Another sex-worker, a stripper he meets at a stag night, has “Trichomonas Vaginalis…the tell-tale green discharge residue on the stripper’s vulva”. A woman with an open abdomen is “a horrendous Teletubby”. Another has a “grossly swollen vulva from a mistletoe contact allergy”. A woman was admitted who placed a Kinder Egg containing an engagement ring for her lover inside her, and it got stuck. It is, for Kay, “unexpected, disgusting”. It was a mistake, and it wasn’t supposed to be public. It wasn’t public, until she had the misfortune to meet Adam Kay.

He mocks, too, women who seek to control their terror in their own ways: the woman who tries to eat her placenta but eats instead her blood clots by mistake; the woman who arrives with a “nine-page birth plan, in full colour and laminated”. I think of why she did this, and how she felt when she did — I remember folding my unborn son’s clothing again and again, like a charm — but Kay has no time for this.

One anecdote exposes the depth of his self-deception.
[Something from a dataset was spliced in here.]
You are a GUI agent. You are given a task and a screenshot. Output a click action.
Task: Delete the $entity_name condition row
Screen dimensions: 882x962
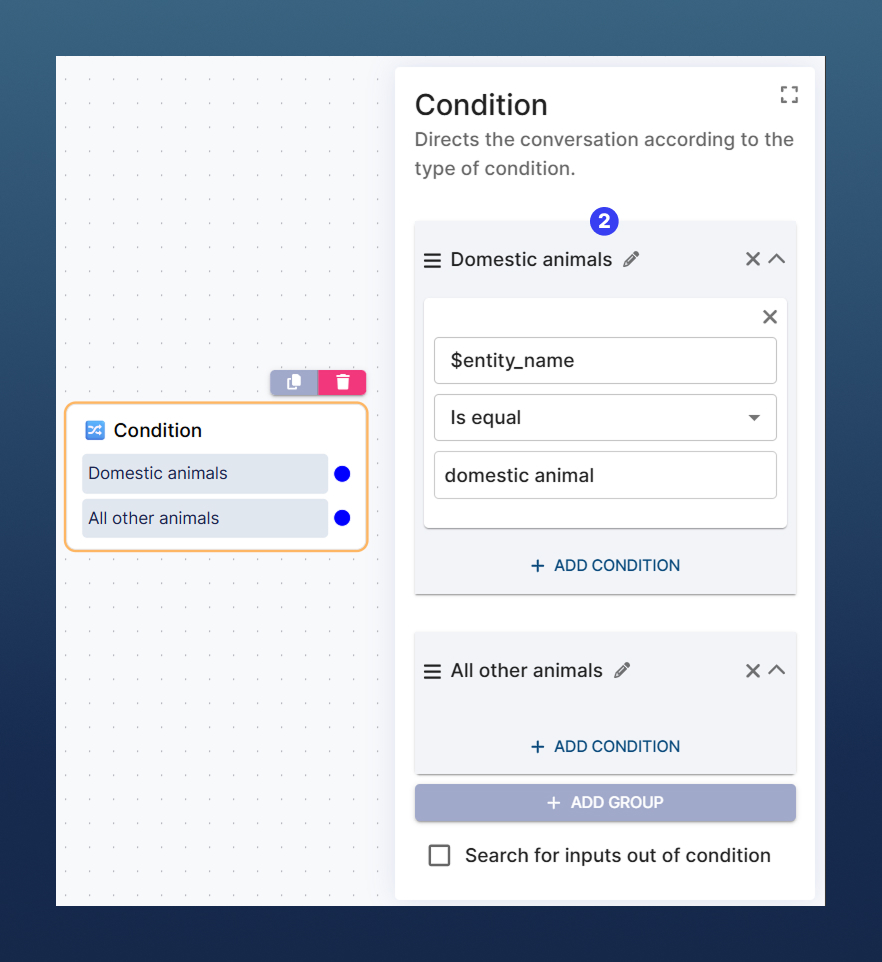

He sees a teenage girl who tried to trim her labia, because she thinks it is too big. Kay is horrified: “How long,” he asks, “until we are seeing girls stapling their vaginas tighter?” The answer is a year. His colleague meets a woman who superglued her vagina on her lover’s insistence, to make it tighter. Yet what woman reading his memoir could feel anything but horror for her own body, its secretions and its magic?

Kay, whose father was a doctor, regards medicine with Oedipal rage. I don’t think he ever wanted to do it. He has valuable testimony on the plight of junior doctors, and the chaos of parts of the NHS, but he confuses righteous anger with his own pain and, in doing so, makes a bonfire of the privacy and dignity of his patients. Saving their lives is only his permission to despise them. He is utterly oblivious to the intensity of female shame; in his metier and his chronic self-absorption, he courts it, but he still thinks himself decent. When he says, “this is going to hurt”, he is not speaking of his patient, but of himself.

You can’t expiate your pain at the expense of women at their most vulnerable. There is too much disgust with women’s bodies in the wider culture. Not maidens, of course (like babies, they are perfect) but women doing what their bodies are supposed to do. But even when Kay’s paper women do this — and they do nothing but this, with blood and screams — they do not feel real, because in his writing they do not have souls.

Even the invented female character for the TV show — a fascinating young woman, bright and diligent — is diminished, quite literally, by her appearance in his story. She dies and, if you consider his genre, it does make sense. Some women are turned into constituent body parts. But if you are important enough, you might make to corpse.